(Material provided begins)
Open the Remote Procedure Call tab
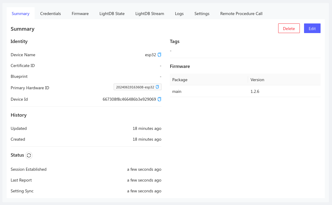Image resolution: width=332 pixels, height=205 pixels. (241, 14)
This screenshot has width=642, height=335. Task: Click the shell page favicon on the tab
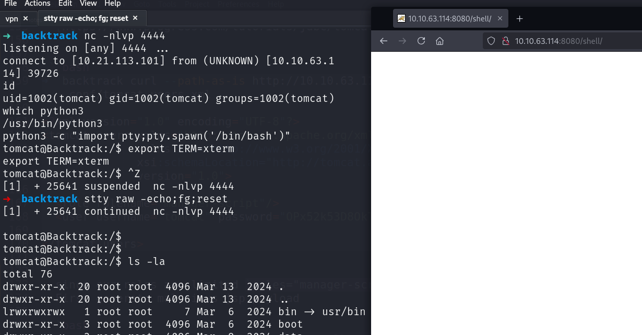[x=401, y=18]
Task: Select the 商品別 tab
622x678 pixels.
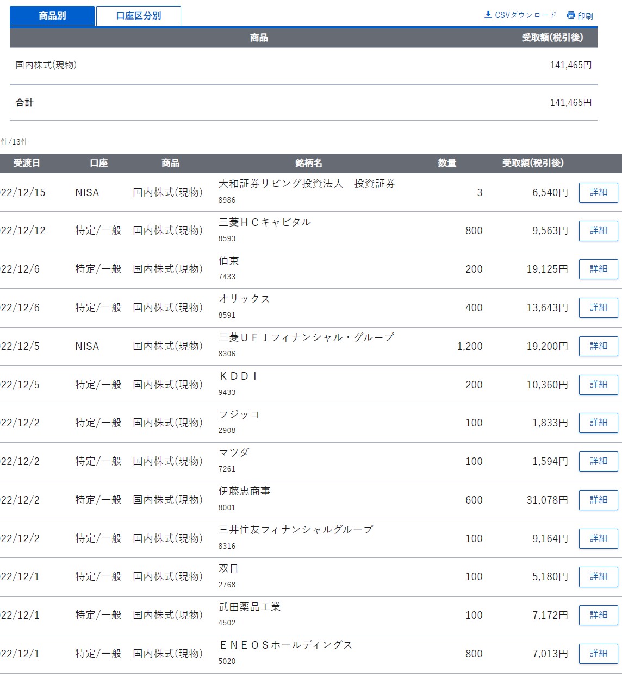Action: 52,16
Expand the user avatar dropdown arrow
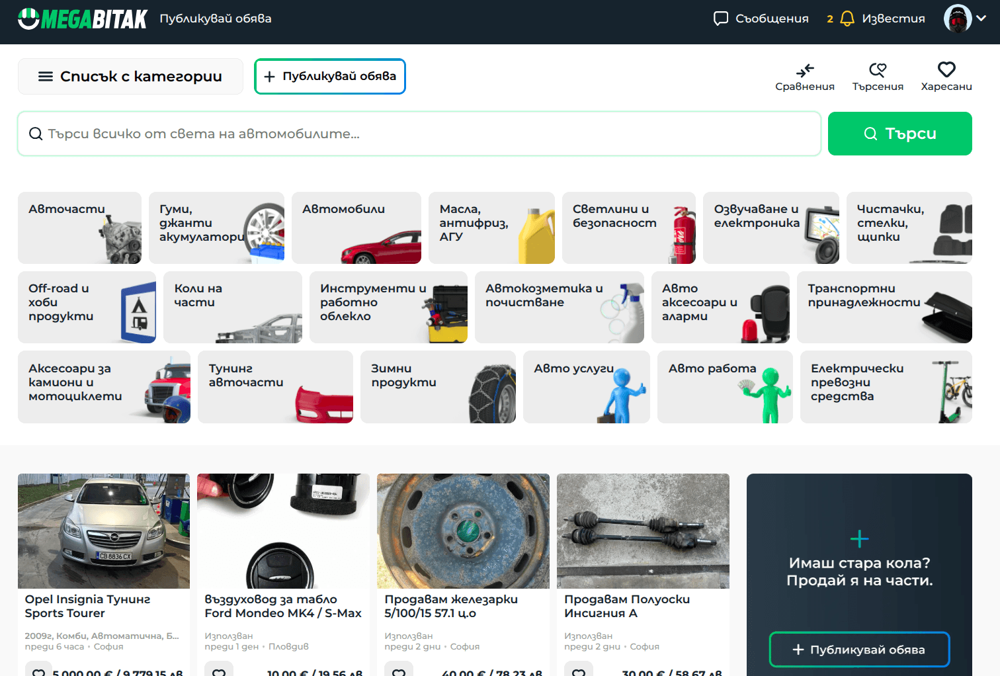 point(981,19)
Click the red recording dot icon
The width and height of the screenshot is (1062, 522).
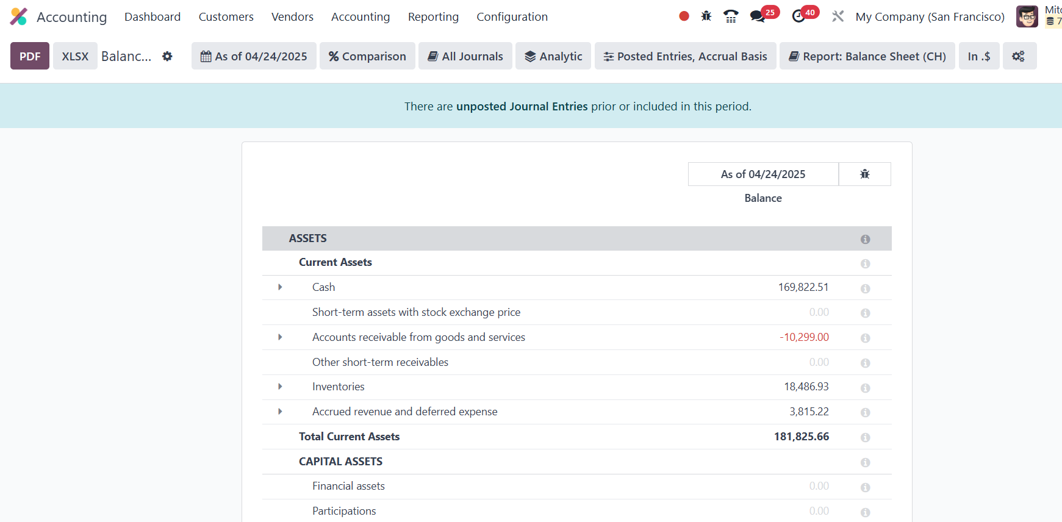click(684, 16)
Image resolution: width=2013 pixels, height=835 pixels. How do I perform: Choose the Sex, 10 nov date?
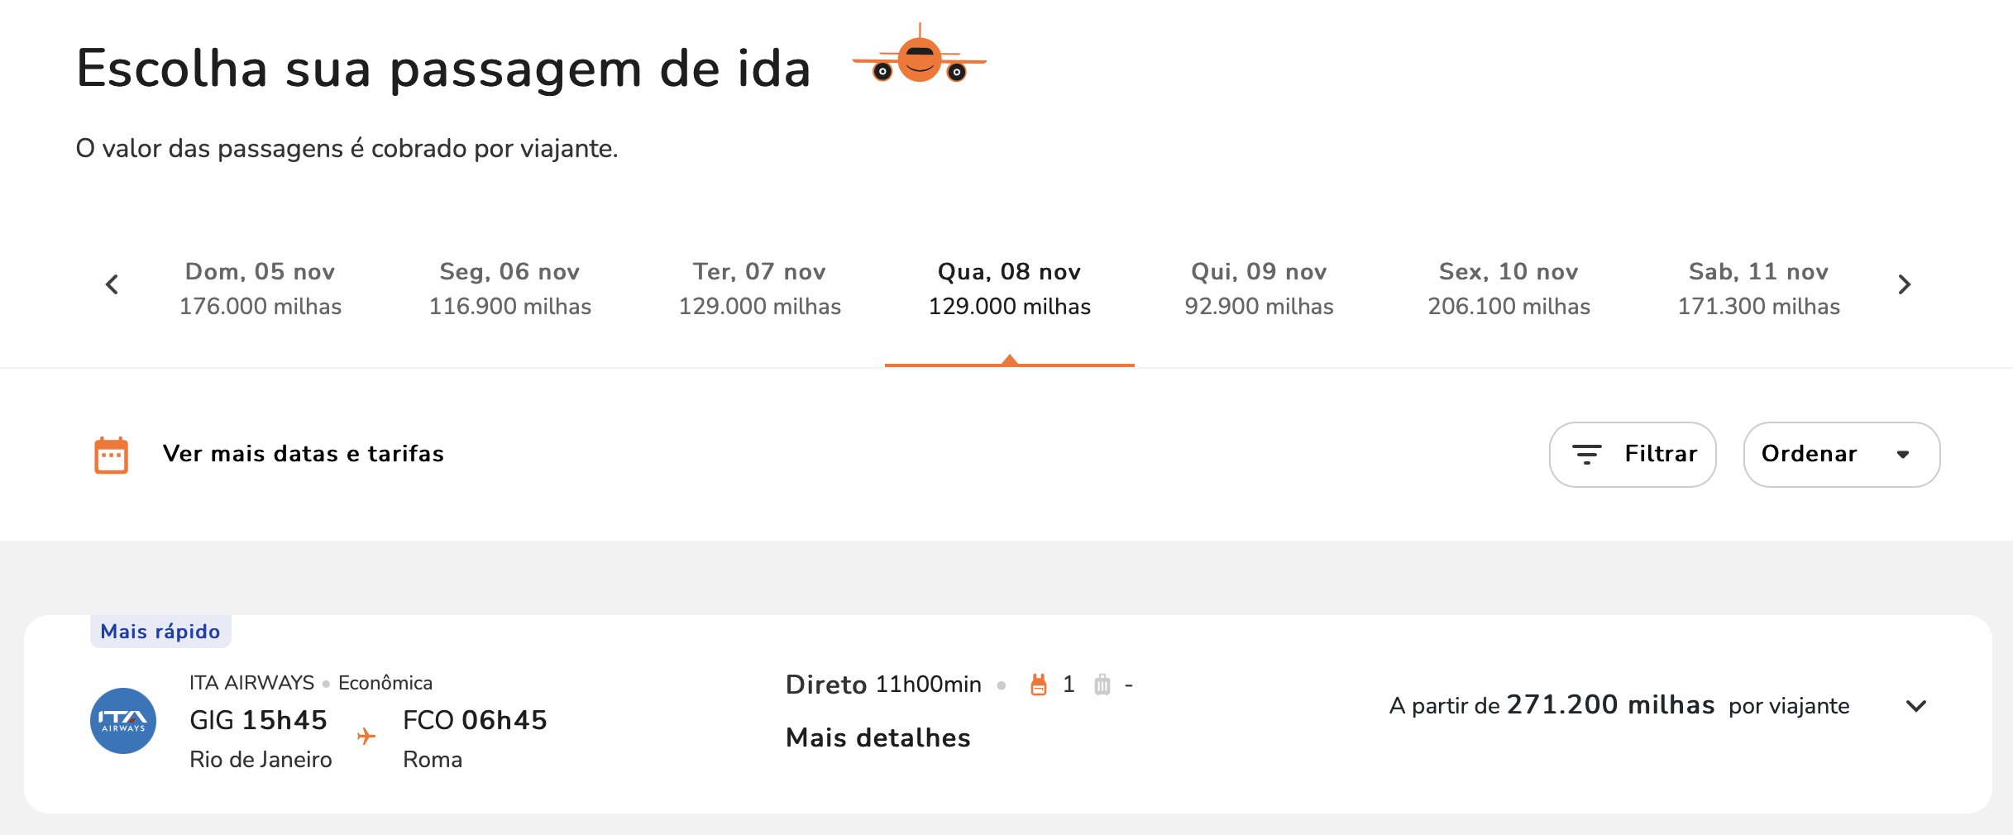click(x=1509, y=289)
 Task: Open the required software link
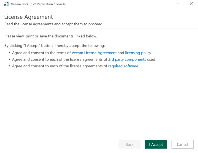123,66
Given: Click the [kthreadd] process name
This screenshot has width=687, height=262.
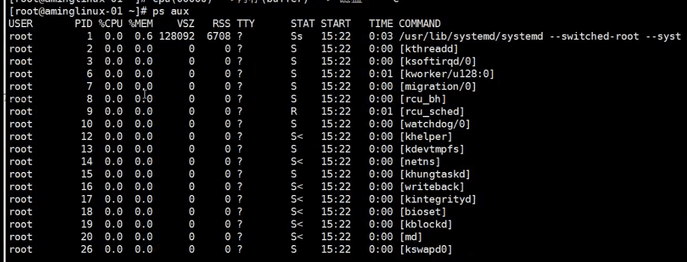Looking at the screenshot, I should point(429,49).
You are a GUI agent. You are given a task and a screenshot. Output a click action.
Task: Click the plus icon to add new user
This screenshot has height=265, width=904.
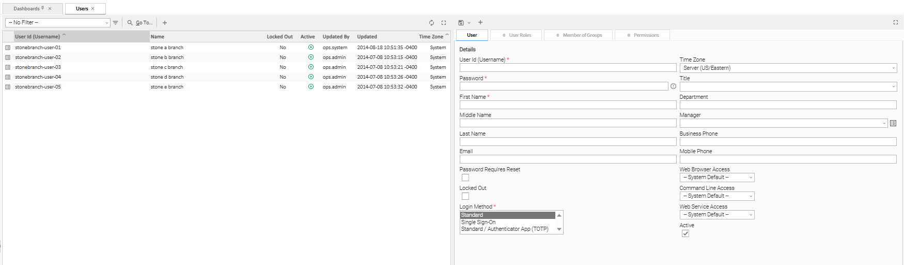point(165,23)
(Material provided ends)
(Material provided begins)
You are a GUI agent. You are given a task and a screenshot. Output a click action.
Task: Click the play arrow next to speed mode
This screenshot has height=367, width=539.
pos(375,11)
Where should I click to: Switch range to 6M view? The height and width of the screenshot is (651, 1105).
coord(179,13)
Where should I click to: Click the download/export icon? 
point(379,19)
(Material provided ends)
(Material provided begins)
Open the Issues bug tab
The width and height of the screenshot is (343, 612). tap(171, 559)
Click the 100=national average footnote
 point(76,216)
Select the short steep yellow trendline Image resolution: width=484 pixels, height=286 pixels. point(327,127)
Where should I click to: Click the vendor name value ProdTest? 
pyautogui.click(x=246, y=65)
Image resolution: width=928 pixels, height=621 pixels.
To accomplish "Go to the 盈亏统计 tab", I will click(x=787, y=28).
(Material provided ends)
* Exercise goal
Search the data above for the string "Select" and copy each line that has it.

* Task response
Task: Select the 商品別 tab
Select the short steep yellow trendline Image resolution: width=484 pixels, height=286 pixels. point(327,127)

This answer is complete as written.